This is a brief guide to help you with your research into airmen in the Royal Flying Corps (RFC). The records are kept in different places depending on when the airman served. This guide will help you to find out if the information you are looking for exists and, if it does, where to find it.
What do I need to know before I start?
Try to find out:
- the airman‘s full name and approximate dates of service
- whether he was still in service after 1 April 1918
What records can I see online?
RAF service records (1918-1939)
Look in the RAF service records for RFC airmen who served after April 1918. Search the RAF service records (AIR 79) on findmypast (£).
If the airman went on to see service in the Second World War, his service record will still be with the RAF. If you do not know his service number, you can use the name indexes in AIR 78.
British army military records (1914-1920)
The service records of RFC airman who died or were discharged before the foundation of the RAF were kept with the British Army personnel records.
Search the surviving service records (WO 363), pension records (WO 364) and medal index cards (WO 372) for soldiers in the British army in the First World War on the Ancestry (£) website.
First World War Medal Index Cards (1914-1922)
Search the First World War Medal Index Cards (WO 372) on our website (£) to find details of campaign medal awarded to some members of the RFC and RAF (Royal Air Force).
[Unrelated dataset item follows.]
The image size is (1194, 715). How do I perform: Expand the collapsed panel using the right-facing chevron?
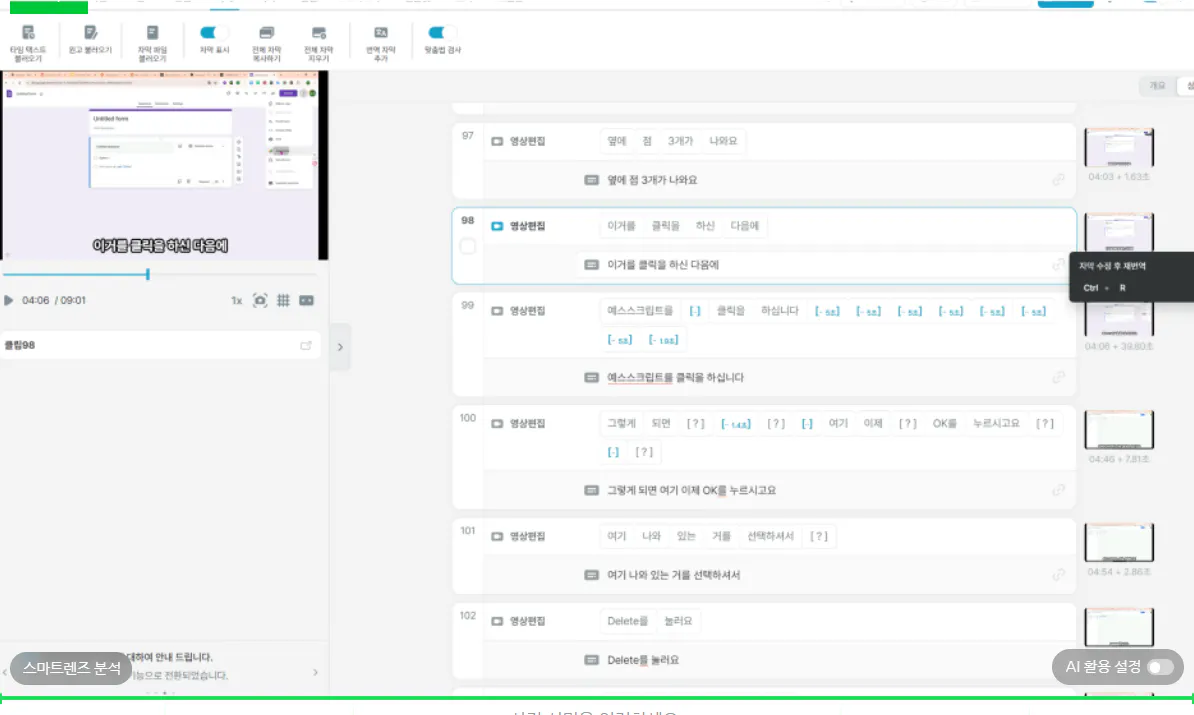pyautogui.click(x=340, y=347)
RFC airmen who served overseas in 1916 or later had their medals issued by the Air Ministry, not the War Office.
Campaign medal rolls (1914-1920)
Search by name the campaign medal rolls on Ancestry (£). You may find abbreviations on a roll entry – some of these abbreviations are explained on our army medal index card guide (see section above).
What records can I find at The National Archives at Kew?
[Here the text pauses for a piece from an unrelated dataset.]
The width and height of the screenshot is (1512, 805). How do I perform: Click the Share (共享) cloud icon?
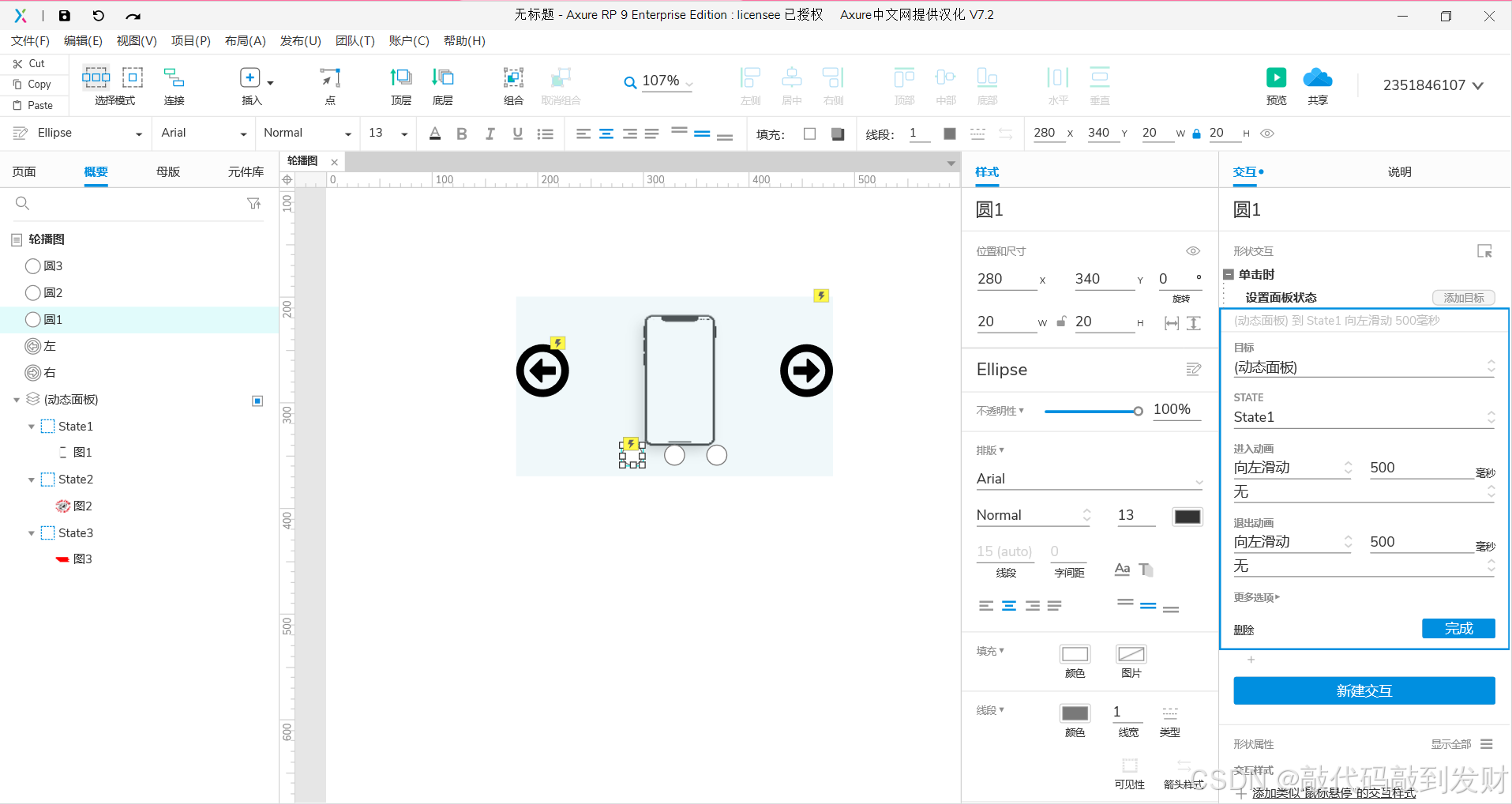[x=1317, y=77]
The major collections of RFC airmen records held by The National Archives are available online (see above).
What records can I find in other archives and organisations?
Other RFC and RAF records
Find out about the aircraft record cards, personal papers and other records kept by the Royal Air Force Museum.
What other resources will help me find information?
Search the Commonwealth War Graves Commission website for details of men and women who died in the First and Second World Wars.
Look up an announcement of a 20th-century gallantry award in the London Gazette on The Gazette website.
Read A Contemptible Little Flying Corps by I McInnes and JV Webb (London Stamp Exchange, 1991) to find out about airman who joined the RFC between 1912 and August 1914.
Read Air Force Records: A guide for family historians by William Spencer (The National Archives, 2008).
Did you know?
The Royal Flying Corps (RFC) was in existence from 1912 to 1918.
In July 1914 the RFC’s naval wing was detached to form the Royal Naval Air Service (RNAS). On 1 April 1918 the two services were merged again to form the Royal Air Force (RAF).
Over 26,000 members of the RFC and nearly 27,000 men of the RAF are listed in the campaign medal records.
The service records of RFC airmen who died or were discharged before the foundation of the RAF were kept with the British Army personnel records, of which only about 40% survive. However, RFC records may still be found with the RAF records.
If an RFC airman continued to serve in the RAF after April 1918, his record would be kept with RAF service records.